**Article**
+===+

Studio album by the Everly Brothers
- Released: December 1958
- Recorded: August 13–17, 1958
- Length: 40:22
- Label: Cadence
- Producer: Archie Bleyer

The Everly Brothers chronology
| The Everly Brothers (1958) | Songs Our Daddy Taught Us (1958) | The Everly Brothers' Best (1959) |

= Songs Our Daddy Taught Us =

Songs Our Daddy Taught Us (1958) is the second studio album by American singing duo the Everly Brothers. The album is based on a selection of songs that the brothers learned as boys from their father, Ike Everly. Originally released on Cadence Records, the album has been re-released on LP and CD many times, primarily by Rhino and EMI.

+===+

**Information shown**
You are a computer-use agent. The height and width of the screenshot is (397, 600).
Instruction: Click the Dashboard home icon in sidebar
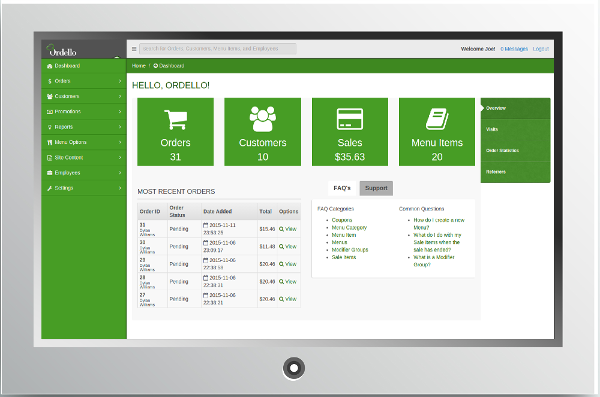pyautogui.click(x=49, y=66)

+===+

**Task requirements**
Continue the article about the Everly Brothers album Songs Our Daddy Taught Us from its last sentence.

**Written reply**
==Reception==

Music journalist Richie Unterberger notes that the album of traditional music, released at the peak of the duo's commercial success as a rock and roll act, was unexpected and "ahead of its time". The New Rolling Stone Album Guide, which awarded the album 4 out of 5 stars, noted that not even Elvis Presley "had the nerve to do an album as rootsy" as this one.

Professional ratings
Review scores
| Source | Rating |
| AllMusic | Star Half star |
| The Encyclopedia of Popular Music | Star |
| The Rolling Stone Album Guide | Star |

== Chart performance ==

The album debuted on Cashbox magazine's Best-Selling Pop Albums chart in the issue dated January 17, 1959, peaking at No. 17 during a three-week run on the chart.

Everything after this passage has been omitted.